■ Work task A ■
In the text on oral drug metabolism, which enzyme breaks down many orally prescribed medications in the intestine and liver?
■ Work task B ■
Sum up the text on oral drug metabolism in two sentences.
■ Work task C ■
Rewrite the passage from the text on oral drug metabolism starting with "One reason for" and going on through "metabolism by CYP3A.", putting "rat" in place of "mouse".

Nov 2 2007
The amount of an orally taken drug that makes it to the site in the body at which it exerts its effects is much lower than the amount of an intravenously administered drug and it varies considerably between individuals.
One reason for this is that a substantial proportion of more than half of all orally prescribed medications are broken down in the intestine and liver, by an enzyme known as CYP3A, before reaching their site of action (a process known as first-pass metabolism). In a new study, Alfred Schinkel and colleagues from The Netherlands Cancer Institute, have developed a new mouse model for predicting the loss in available drug due to metabolism by CYP3A.

■ Information supplied ■
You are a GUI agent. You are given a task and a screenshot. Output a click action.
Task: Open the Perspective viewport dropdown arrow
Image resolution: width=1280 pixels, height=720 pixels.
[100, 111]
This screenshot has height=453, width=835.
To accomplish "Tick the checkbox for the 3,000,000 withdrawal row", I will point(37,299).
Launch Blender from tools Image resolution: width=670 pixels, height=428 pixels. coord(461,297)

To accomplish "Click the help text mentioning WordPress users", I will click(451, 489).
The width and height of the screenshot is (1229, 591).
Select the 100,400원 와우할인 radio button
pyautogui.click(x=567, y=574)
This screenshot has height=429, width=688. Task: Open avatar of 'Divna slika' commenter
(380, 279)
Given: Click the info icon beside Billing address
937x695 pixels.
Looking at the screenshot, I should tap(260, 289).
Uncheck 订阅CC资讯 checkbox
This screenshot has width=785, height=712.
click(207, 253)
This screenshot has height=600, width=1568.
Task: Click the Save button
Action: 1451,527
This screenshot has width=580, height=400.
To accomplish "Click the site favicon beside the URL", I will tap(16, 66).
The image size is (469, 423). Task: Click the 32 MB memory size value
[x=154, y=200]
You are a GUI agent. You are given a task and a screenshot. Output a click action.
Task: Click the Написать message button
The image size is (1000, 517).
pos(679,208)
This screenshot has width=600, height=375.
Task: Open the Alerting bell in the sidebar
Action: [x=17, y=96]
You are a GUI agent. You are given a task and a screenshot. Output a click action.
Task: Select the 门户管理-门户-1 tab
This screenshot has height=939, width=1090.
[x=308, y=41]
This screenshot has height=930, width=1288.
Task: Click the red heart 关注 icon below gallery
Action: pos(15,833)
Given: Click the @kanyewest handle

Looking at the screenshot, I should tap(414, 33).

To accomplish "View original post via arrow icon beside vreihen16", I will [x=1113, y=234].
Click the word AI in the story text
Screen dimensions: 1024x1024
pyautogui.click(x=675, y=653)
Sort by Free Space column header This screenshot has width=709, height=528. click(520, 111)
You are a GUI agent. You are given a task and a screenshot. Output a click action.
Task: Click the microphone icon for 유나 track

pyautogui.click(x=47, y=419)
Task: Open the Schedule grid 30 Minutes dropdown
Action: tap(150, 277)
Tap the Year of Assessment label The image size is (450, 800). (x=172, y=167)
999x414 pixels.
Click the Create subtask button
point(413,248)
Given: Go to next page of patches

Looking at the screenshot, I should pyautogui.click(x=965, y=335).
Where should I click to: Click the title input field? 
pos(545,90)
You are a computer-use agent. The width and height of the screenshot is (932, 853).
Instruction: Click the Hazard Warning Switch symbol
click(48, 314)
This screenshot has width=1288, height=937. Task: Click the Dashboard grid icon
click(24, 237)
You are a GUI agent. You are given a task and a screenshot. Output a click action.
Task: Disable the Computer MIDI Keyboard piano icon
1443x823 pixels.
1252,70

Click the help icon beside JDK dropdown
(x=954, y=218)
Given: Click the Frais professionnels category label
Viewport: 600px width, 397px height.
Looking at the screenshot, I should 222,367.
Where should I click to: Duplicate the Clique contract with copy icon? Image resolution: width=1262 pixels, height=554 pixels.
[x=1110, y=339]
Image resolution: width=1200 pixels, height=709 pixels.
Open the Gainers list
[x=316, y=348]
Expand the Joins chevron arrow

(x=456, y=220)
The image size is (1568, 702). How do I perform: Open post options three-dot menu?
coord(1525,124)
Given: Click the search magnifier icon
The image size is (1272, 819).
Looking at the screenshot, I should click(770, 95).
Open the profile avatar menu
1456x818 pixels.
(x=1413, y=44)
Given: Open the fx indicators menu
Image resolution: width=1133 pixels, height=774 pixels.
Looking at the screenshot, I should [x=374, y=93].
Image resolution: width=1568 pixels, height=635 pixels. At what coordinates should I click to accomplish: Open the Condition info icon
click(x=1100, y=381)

■ Expected answer A ■
CYP3A

■ Expected answer B ■
Orally taken drugs reach their site of action in much smaller and more variable amounts than intravenously given drugs, partly because the enzyme CYP3A breaks many of them down in the intestine and liver first. Alfred Schinkel and colleagues from The Netherlands Cancer Institute have developed a new mouse model to predict this loss of available drug.

■ Expected answer C ■
One reason for this is that a substantial proportion of more than half of all orally prescribed medications are broken down in the intestine and liver, by an enzyme known as CYP3A, before reaching their site of action (a process known as first-pass metabolism). In a new study, Alfred Schinkel and colleagues from The Netherlands Cancer Institute, have developed a new rat model for predicting the loss in available drug due to metabolism by CYP3A.